Scam
As a basic maxim of investment appears to be exposed as a myth, it dawns on the chairman that the key to success as an investor is a matter of looking not forwards, but backwards

“So where did Scam Higher Income feature in the latest White, Grey and Black Lists, and do you have plans for hitting back?” I asked the chairman of the implausibly-sized investment company Second Coming Asset Management as we looked to enjoy a few pints of Schadenfreude at The Recent Towry Law Decision.
Unfortunately, the whole supply had been drunk by the many, many financial advisers now crammed into the pub and apparently celebrating something or other, so I settled instead for a pint of Best Read The Judgement Closely and he went for a Be Careful What You Wish For. For some reason these seemed far less popular options, although, as the chairman is fond of observing, every drink has its day.
“Chance would be a fine thing,” huffed the chairman in response. “I did once ask a chap at Principal why the fund never appeared in any shade of list and he said it was because it had a blackness all its own – like, and I quote, ’a black hole that splits molecules into component atoms, unzips electrons from their orbits and releases matter into pure energy’.”
“That sounds a bit poetic for Her Majesty’s financial services industry,” I said. “I believe it is from something called The X-Files,” sighed the chairman. “Whatever – they are not really the qualities most income investors are looking for and so I can only dream of the day I might be able to complain about analysts’ views on something like the fund’s underlying risk.”

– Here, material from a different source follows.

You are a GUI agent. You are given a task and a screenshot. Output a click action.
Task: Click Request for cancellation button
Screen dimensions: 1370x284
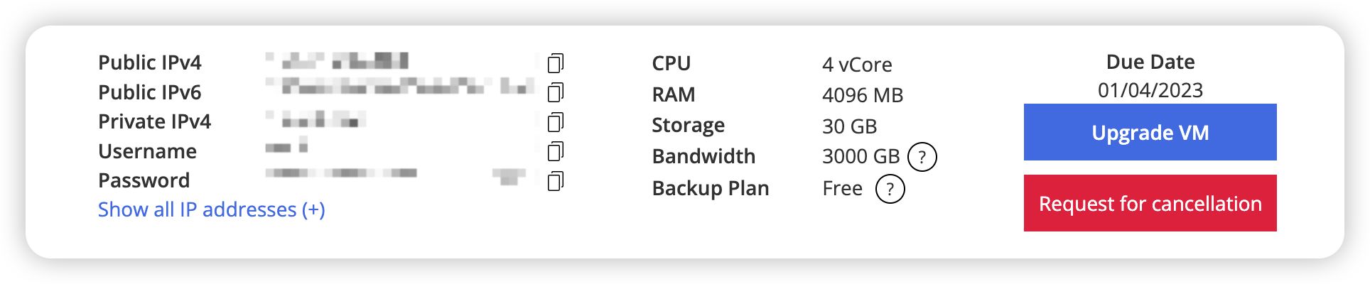(1150, 203)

“One day maybe,” I said, trying to sound encouraging. “Now, what are your thoughts on myth debunking?”
“That depends on the kind of myth we are talking about,” the chairman replied cagily. “If it is King Arthur or the Loch Ness Monster, for example, then let them be. They make the world a brighter place. (Scam continues below)
“If, however, you think you might have heard some story from my dim and distant past, I didn’t do it, no-one saw me do it and there is no way you can prove anything so consider that myth well and truly debunked. Um … which kind are you talking about?”
“Neither,” I replied. “It is about whether three or five years is a better investment time horizon.”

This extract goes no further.